TASKS:
a. Answer these questions from the project leadership text, one answer per line, marked the same way:
(i) Who explains how organizations have become project-driven?
(ii) What does improving methods alone fail to do?
(iii) On what two things do project managers remain measured?
b. Copy the part of the project leadership text from "The discussion highlights" to "create business value.".

Project work dominates how organizations grow, transform, and compete, yet many projects still fail to create meaningful impact. This conversation examines why delivering plans, schedules, and outputs no longer defines success for project managers. As expectations shift toward value creation and strategic impact, the role of the project manager expands beyond execution into leadership, influence, and decision-making. Antonio Nieto-Rodriguez, a leading authority on project leadership and organizational transformation, explains how organizations have become project-driven and what that shift demands from those leading initiatives.
The discussion highlights how the growth of transformation initiatives, accelerating change, and the increasing use of artificial intelligence reshape project work. Projects now compete for attention and resources in environments overloaded with initiatives, often leading to fragmentation and poor outcomes. The conversation explains why improving methods alone does not raise success rates and why leadership sponsorship, organizational focus, and clear prioritization matter more than ever. Particular attention is given to the tension project managers experience when they remain measured on time and budget while being asked to lead change and create business value.

DATA SHOWN:
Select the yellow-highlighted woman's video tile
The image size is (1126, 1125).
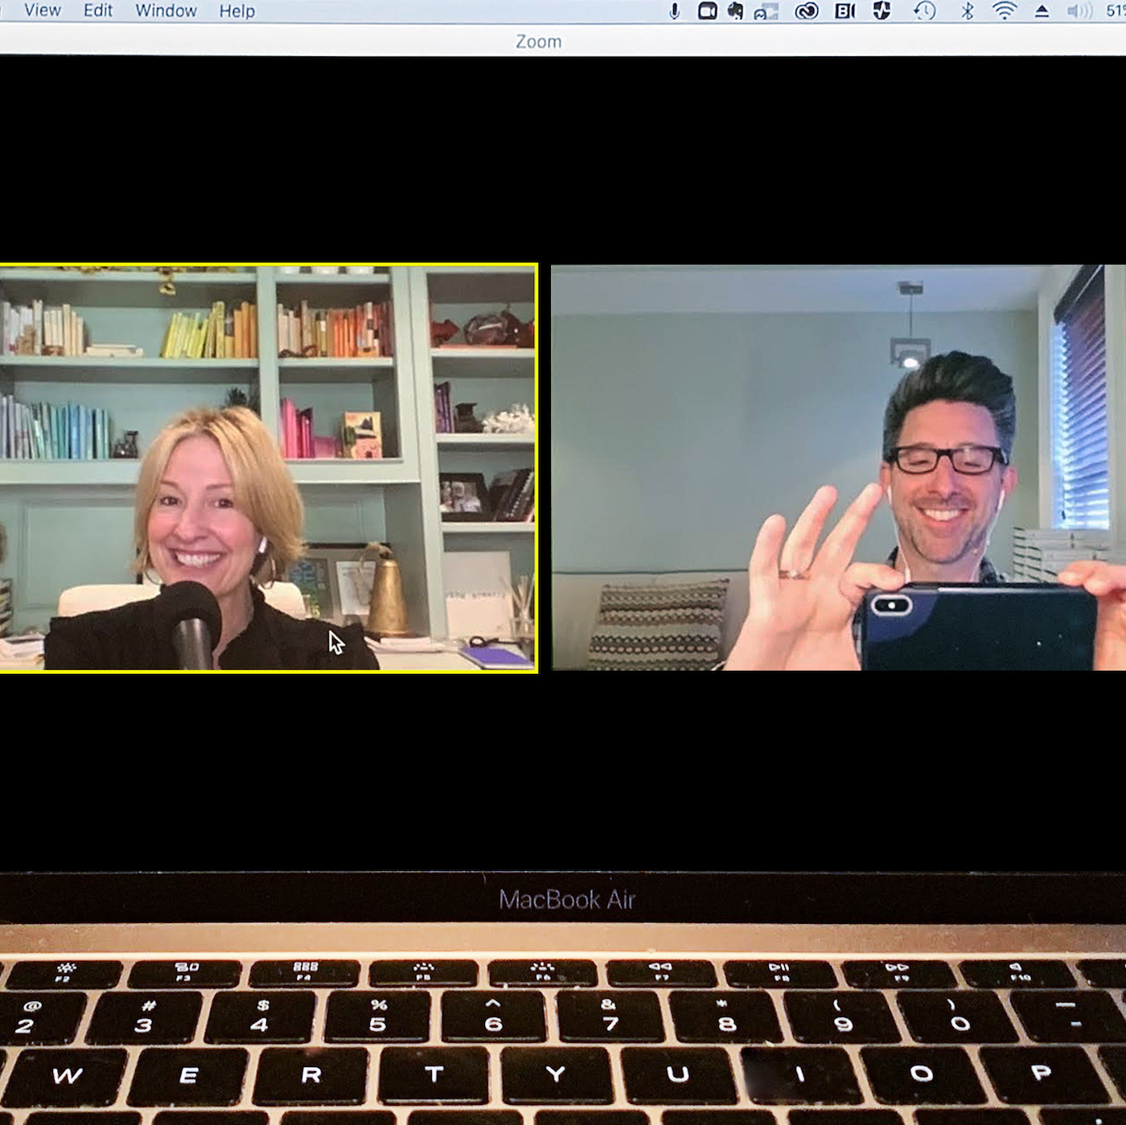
...
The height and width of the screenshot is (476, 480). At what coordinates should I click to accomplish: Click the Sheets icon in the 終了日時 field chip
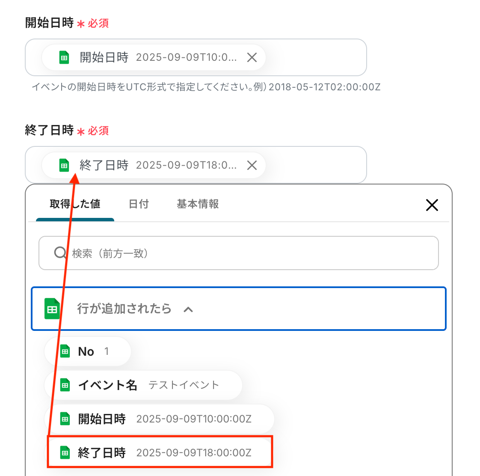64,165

RESPONSES FOR EACH TASK:
a.
(i) Antonio Nieto-Rodriguez
(ii) Raise success rates
(iii) Time and budget

b.
The discussion highlights how the growth of transformation initiatives, accelerating change, and the increasing use of artificial intelligence reshape project work. Projects now compete for attention and resources in environments overloaded with initiatives, often leading to fragmentation and poor outcomes. The conversation explains why improving methods alone does not raise success rates and why leadership sponsorship, organizational focus, and clear prioritization matter more than ever. Particular attention is given to the tension project managers experience when they remain measured on time and budget while being asked to lead change and create business value.